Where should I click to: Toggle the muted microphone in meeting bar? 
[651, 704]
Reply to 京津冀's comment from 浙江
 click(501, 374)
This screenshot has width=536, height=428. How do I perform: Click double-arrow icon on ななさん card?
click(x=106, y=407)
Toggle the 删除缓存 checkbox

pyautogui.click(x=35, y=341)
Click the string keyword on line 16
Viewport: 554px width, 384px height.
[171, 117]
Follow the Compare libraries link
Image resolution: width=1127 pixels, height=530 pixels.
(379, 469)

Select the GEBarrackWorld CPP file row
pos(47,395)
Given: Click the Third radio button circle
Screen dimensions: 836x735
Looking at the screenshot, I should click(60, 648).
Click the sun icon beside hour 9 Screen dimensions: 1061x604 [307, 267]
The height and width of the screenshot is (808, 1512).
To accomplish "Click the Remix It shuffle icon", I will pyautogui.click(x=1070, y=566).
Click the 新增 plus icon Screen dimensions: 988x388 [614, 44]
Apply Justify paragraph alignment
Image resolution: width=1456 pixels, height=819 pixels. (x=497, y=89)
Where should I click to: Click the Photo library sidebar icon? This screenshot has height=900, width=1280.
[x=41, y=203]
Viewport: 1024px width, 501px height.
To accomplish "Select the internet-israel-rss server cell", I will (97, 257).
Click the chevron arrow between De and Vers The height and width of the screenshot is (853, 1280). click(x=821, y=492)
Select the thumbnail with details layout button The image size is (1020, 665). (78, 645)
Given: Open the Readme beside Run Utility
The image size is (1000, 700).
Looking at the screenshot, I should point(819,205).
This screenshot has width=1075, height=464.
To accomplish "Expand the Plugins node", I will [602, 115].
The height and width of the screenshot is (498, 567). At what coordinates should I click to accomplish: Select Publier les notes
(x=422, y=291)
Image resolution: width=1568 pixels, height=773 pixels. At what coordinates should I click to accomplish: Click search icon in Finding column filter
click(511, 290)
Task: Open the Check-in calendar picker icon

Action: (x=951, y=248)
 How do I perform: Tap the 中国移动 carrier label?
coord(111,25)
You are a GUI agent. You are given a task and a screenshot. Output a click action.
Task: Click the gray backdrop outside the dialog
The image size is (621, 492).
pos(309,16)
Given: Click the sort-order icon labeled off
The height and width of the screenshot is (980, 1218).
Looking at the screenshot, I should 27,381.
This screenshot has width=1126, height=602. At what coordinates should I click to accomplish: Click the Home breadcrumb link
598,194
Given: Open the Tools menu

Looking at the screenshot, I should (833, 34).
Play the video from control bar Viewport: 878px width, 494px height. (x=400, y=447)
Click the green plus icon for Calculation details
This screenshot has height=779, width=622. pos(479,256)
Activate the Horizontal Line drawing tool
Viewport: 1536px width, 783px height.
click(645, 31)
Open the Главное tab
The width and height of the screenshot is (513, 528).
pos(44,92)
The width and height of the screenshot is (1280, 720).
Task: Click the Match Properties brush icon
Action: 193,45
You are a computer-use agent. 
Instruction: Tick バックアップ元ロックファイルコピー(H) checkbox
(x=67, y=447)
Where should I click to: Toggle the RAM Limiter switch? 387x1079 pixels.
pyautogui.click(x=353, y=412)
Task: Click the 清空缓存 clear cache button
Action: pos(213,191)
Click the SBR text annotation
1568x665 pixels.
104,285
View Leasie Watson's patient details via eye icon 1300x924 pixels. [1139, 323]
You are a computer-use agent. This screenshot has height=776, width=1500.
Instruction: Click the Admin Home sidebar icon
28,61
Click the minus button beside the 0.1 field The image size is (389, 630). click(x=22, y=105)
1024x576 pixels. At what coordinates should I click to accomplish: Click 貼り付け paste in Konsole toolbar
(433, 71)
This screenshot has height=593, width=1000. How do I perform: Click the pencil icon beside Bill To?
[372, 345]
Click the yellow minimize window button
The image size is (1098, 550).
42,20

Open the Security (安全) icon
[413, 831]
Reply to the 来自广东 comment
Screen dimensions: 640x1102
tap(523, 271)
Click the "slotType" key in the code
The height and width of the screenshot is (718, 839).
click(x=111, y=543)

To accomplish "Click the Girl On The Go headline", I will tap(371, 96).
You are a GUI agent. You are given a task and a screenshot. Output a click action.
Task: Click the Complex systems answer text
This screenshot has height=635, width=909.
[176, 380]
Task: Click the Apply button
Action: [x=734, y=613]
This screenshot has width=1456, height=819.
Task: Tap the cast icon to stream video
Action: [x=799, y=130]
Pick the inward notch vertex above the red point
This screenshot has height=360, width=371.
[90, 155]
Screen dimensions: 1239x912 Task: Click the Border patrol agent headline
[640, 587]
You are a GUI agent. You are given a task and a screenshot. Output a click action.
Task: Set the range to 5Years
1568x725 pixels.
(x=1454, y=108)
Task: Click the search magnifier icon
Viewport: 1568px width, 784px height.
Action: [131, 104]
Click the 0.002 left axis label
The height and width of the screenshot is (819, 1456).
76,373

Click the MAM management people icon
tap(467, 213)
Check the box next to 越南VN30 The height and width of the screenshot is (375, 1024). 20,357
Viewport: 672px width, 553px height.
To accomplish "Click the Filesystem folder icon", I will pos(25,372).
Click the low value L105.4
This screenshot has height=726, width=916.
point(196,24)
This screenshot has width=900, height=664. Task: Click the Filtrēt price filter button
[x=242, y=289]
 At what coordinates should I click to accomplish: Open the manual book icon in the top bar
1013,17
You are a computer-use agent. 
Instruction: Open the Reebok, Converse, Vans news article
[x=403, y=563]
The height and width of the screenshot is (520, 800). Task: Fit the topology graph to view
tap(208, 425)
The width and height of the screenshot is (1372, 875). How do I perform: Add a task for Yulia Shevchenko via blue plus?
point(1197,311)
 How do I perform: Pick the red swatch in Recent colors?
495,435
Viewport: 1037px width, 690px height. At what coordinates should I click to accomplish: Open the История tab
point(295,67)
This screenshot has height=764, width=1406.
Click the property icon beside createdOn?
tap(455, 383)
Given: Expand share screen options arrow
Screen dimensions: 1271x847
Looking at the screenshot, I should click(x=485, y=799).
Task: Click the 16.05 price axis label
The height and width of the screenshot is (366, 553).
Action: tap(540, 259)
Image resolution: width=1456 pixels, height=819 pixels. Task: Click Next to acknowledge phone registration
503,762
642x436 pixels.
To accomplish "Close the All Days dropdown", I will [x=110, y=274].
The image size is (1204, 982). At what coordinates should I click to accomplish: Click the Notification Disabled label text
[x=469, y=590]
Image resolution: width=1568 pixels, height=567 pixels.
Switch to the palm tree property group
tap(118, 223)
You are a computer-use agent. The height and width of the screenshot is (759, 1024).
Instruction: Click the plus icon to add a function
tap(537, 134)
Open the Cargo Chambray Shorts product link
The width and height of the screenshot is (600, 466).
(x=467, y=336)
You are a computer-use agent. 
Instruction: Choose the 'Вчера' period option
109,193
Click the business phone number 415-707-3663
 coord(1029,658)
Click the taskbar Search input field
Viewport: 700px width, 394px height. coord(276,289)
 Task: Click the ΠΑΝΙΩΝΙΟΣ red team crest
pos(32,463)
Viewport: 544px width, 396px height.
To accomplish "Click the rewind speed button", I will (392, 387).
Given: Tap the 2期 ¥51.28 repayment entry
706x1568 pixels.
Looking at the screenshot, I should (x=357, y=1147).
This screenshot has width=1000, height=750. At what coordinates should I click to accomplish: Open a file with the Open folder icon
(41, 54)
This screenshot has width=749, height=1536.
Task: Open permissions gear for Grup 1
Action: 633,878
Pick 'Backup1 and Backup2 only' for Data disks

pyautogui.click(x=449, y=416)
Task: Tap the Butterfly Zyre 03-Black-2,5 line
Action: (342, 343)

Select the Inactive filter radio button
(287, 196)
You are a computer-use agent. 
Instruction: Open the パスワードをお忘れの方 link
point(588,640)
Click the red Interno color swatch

→ WORK TO COMPLETE
Return the material in full, restating each entry word for word.

→ SOLUTION
Where should I click to: Toggle the muted microphone in meeting bar? 
[651, 704]
Reply to 京津冀's comment from 浙江
 click(501, 374)
This screenshot has width=536, height=428. How do I perform: Click double-arrow icon on ななさん card?
click(x=106, y=407)
Toggle the 删除缓存 checkbox

pyautogui.click(x=35, y=341)
Click the string keyword on line 16
Viewport: 554px width, 384px height.
[171, 117]
Follow the Compare libraries link
Image resolution: width=1127 pixels, height=530 pixels.
(379, 469)

Select the GEBarrackWorld CPP file row
pos(47,395)
Given: Click the Third radio button circle
Screen dimensions: 836x735
Looking at the screenshot, I should click(60, 648).
Click the sun icon beside hour 9 Screen dimensions: 1061x604 [307, 267]
The height and width of the screenshot is (808, 1512).
To accomplish "Click the Remix It shuffle icon", I will pyautogui.click(x=1070, y=566).
Click the 新增 plus icon Screen dimensions: 988x388 [614, 44]
Apply Justify paragraph alignment
Image resolution: width=1456 pixels, height=819 pixels. (x=497, y=89)
Where should I click to: Click the Photo library sidebar icon? This screenshot has height=900, width=1280.
[x=41, y=203]
Viewport: 1024px width, 501px height.
To accomplish "Select the internet-israel-rss server cell", I will (97, 257).
Click the chevron arrow between De and Vers The height and width of the screenshot is (853, 1280). click(x=821, y=492)
Select the thumbnail with details layout button The image size is (1020, 665). (78, 645)
Given: Open the Readme beside Run Utility
The image size is (1000, 700).
Looking at the screenshot, I should point(819,205).
This screenshot has width=1075, height=464.
To accomplish "Expand the Plugins node", I will [602, 115].
The height and width of the screenshot is (498, 567). At what coordinates should I click to accomplish: Select Publier les notes
(x=422, y=291)
Image resolution: width=1568 pixels, height=773 pixels. At what coordinates should I click to accomplish: Click search icon in Finding column filter
click(511, 290)
Task: Open the Check-in calendar picker icon

Action: (x=951, y=248)
 How do I perform: Tap the 中国移动 carrier label?
coord(111,25)
You are a GUI agent. You are given a task and a screenshot. Output a click action.
Task: Click the gray backdrop outside the dialog
The image size is (621, 492).
pos(309,16)
Given: Click the sort-order icon labeled off
The height and width of the screenshot is (980, 1218).
Looking at the screenshot, I should 27,381.
This screenshot has width=1126, height=602. At what coordinates should I click to accomplish: Click the Home breadcrumb link
598,194
Given: Open the Tools menu

Looking at the screenshot, I should (833, 34).
Play the video from control bar Viewport: 878px width, 494px height. (x=400, y=447)
Click the green plus icon for Calculation details
This screenshot has height=779, width=622. pos(479,256)
Activate the Horizontal Line drawing tool
Viewport: 1536px width, 783px height.
click(645, 31)
Open the Главное tab
The width and height of the screenshot is (513, 528).
pos(44,92)
The width and height of the screenshot is (1280, 720).
Task: Click the Match Properties brush icon
Action: 193,45
You are a computer-use agent. 
Instruction: Tick バックアップ元ロックファイルコピー(H) checkbox
(x=67, y=447)
Where should I click to: Toggle the RAM Limiter switch? 387x1079 pixels.
pyautogui.click(x=353, y=412)
Task: Click the 清空缓存 clear cache button
Action: pos(213,191)
Click the SBR text annotation
1568x665 pixels.
104,285
View Leasie Watson's patient details via eye icon 1300x924 pixels. [1139, 323]
You are a computer-use agent. This screenshot has height=776, width=1500.
Instruction: Click the Admin Home sidebar icon
28,61
Click the minus button beside the 0.1 field The image size is (389, 630). click(x=22, y=105)
1024x576 pixels. At what coordinates should I click to accomplish: Click 貼り付け paste in Konsole toolbar
(433, 71)
This screenshot has height=593, width=1000. How do I perform: Click the pencil icon beside Bill To?
[372, 345]
Click the yellow minimize window button
The image size is (1098, 550).
42,20

Open the Security (安全) icon
[413, 831]
Reply to the 来自广东 comment
Screen dimensions: 640x1102
tap(523, 271)
Click the "slotType" key in the code
The height and width of the screenshot is (718, 839).
click(x=111, y=543)

To accomplish "Click the Girl On The Go headline", I will tap(371, 96).
You are a GUI agent. You are given a task and a screenshot. Output a click action.
Task: Click the Complex systems answer text
This screenshot has height=635, width=909.
[176, 380]
Task: Click the Apply button
Action: [x=734, y=613]
This screenshot has width=1456, height=819.
Task: Tap the cast icon to stream video
Action: [x=799, y=130]
Pick the inward notch vertex above the red point
This screenshot has height=360, width=371.
[90, 155]
Screen dimensions: 1239x912 Task: Click the Border patrol agent headline
[640, 587]
You are a GUI agent. You are given a task and a screenshot. Output a click action.
Task: Set the range to 5Years
1568x725 pixels.
(x=1454, y=108)
Task: Click the search magnifier icon
Viewport: 1568px width, 784px height.
Action: [131, 104]
Click the 0.002 left axis label
The height and width of the screenshot is (819, 1456).
76,373

Click the MAM management people icon
tap(467, 213)
Check the box next to 越南VN30 The height and width of the screenshot is (375, 1024). 20,357
Viewport: 672px width, 553px height.
To accomplish "Click the Filesystem folder icon", I will pos(25,372).
Click the low value L105.4
This screenshot has height=726, width=916.
point(196,24)
This screenshot has width=900, height=664. Task: Click the Filtrēt price filter button
[x=242, y=289]
 At what coordinates should I click to accomplish: Open the manual book icon in the top bar
1013,17
You are a computer-use agent. 
Instruction: Open the Reebok, Converse, Vans news article
[x=403, y=563]
The height and width of the screenshot is (520, 800). Task: Fit the topology graph to view
tap(208, 425)
The width and height of the screenshot is (1372, 875). How do I perform: Add a task for Yulia Shevchenko via blue plus?
point(1197,311)
 How do I perform: Pick the red swatch in Recent colors?
495,435
Viewport: 1037px width, 690px height. At what coordinates should I click to accomplish: Open the История tab
point(295,67)
This screenshot has height=764, width=1406.
Click the property icon beside createdOn?
tap(455, 383)
Given: Expand share screen options arrow
Screen dimensions: 1271x847
Looking at the screenshot, I should click(x=485, y=799).
Task: Click the 16.05 price axis label
The height and width of the screenshot is (366, 553).
Action: tap(540, 259)
Image resolution: width=1456 pixels, height=819 pixels. Task: Click Next to acknowledge phone registration
503,762
642x436 pixels.
To accomplish "Close the All Days dropdown", I will [x=110, y=274].
The image size is (1204, 982). At what coordinates should I click to accomplish: Click the Notification Disabled label text
[x=469, y=590]
Image resolution: width=1568 pixels, height=567 pixels.
Switch to the palm tree property group
tap(118, 223)
You are a computer-use agent. The height and width of the screenshot is (759, 1024).
Instruction: Click the plus icon to add a function
tap(537, 134)
Open the Cargo Chambray Shorts product link
The width and height of the screenshot is (600, 466).
(x=467, y=336)
You are a computer-use agent. 
Instruction: Choose the 'Вчера' period option
109,193
Click the business phone number 415-707-3663
 coord(1029,658)
Click the taskbar Search input field
Viewport: 700px width, 394px height. coord(276,289)
 Task: Click the ΠΑΝΙΩΝΙΟΣ red team crest
pos(32,463)
Viewport: 544px width, 396px height.
To accomplish "Click the rewind speed button", I will (392, 387).
Given: Tap the 2期 ¥51.28 repayment entry
706x1568 pixels.
Looking at the screenshot, I should (x=357, y=1147).
This screenshot has width=1000, height=750. At what coordinates should I click to accomplish: Open a file with the Open folder icon
(41, 54)
This screenshot has width=749, height=1536.
Task: Open permissions gear for Grup 1
Action: 633,878
Pick 'Backup1 and Backup2 only' for Data disks

pyautogui.click(x=449, y=416)
Task: Tap the Butterfly Zyre 03-Black-2,5 line
Action: (342, 343)

Select the Inactive filter radio button
(287, 196)
You are a computer-use agent. 
Instruction: Open the パスワードをお忘れの方 link
point(588,640)
Click the red Interno color swatch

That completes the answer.